Re: constraints in algebra instead of calculus

From: paul c <toledobythesea_at_oohay.ac>
Date: Sun, 17 Jun 2007 15:26:11 GMT
Message-ID: <nocdi.34285$1i1.7008_at_pd7urf3no>


Jon Heggland wrote:

> paul c wrote:
> 

>>I think you are suggesting:
>>
>>R{B} GROUP {B} as gB:
>>gB
>>{2,3}
>>
>>where the result has one row.
> 
> 
> Yes.
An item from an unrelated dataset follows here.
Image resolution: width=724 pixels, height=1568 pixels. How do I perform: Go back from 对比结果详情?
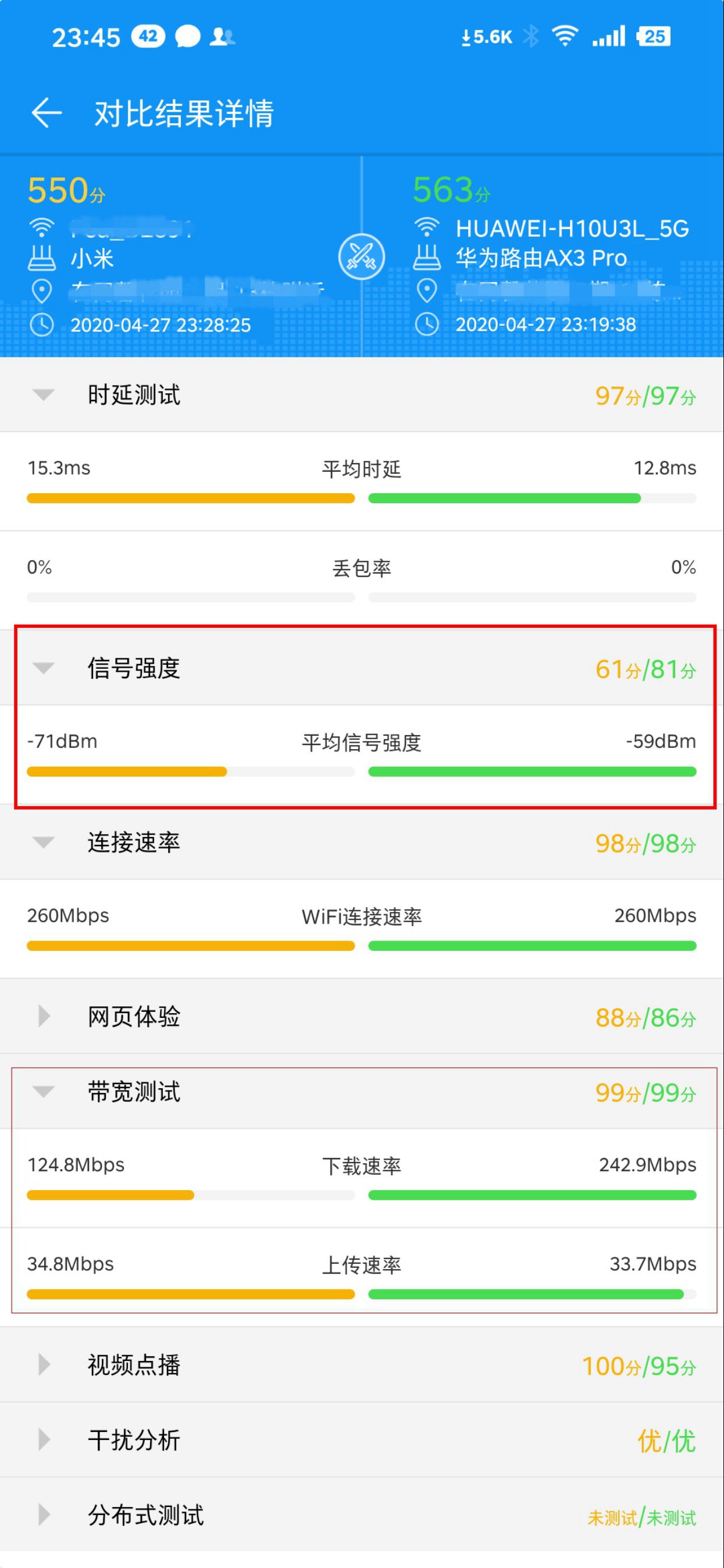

In general, any R{X} GROUP {X} as gX will produce a relation with
> one tuple, containing a sole attribute gX with R{X} as its value.
> (Unless R{X} is empty, of course.)
> 
> 

>>It looks to me that the TTM def'n,
>>
>>"Let relation r have attributes A, B, ..., C, D, E, ..., F. Then the
>>Tutorial D <group>
>>r GROUP ( { D, E, ..., F } AS X )
>>is shorthand for the Tutorial D expression
>>( EXTEND r ADD ( r AS RR , RELATION { TUPLE { A A, B B, ..., C C } } AS
>>TX , RR COMPOSE TX AS X ) ) { A, B, ..., C, X }
>>(where RR and TX are attribute names not already appearing in r),
>>and can therefore be expressed in A."
>>
>>I read that as meaning that the COMPOSE joins the original relation with
>>each original tuple,
> 
> 
> No, it joins the original relation with (a singleton relation
> containing) a tuple consisting of the non-grouped attributes of each
> original tuple---note that the TUPLE expression only includes A, B, ...,
> C; not D, E, ..., F. In this case, the set of non-grouped attributes is
> empty; hence, the RELATION { ... } expression is TABLE_DEE.
> ...

Jon, thanks very much, that seems now to point out a basic blunder of mine in the previous posts. Apologies to all for the resulting mistakes. I'll have to go and re-visit whatever mysticism I had in mind, maybe I was thinking of an operator that should be called DUPE or GROPE, not TTM GROUP.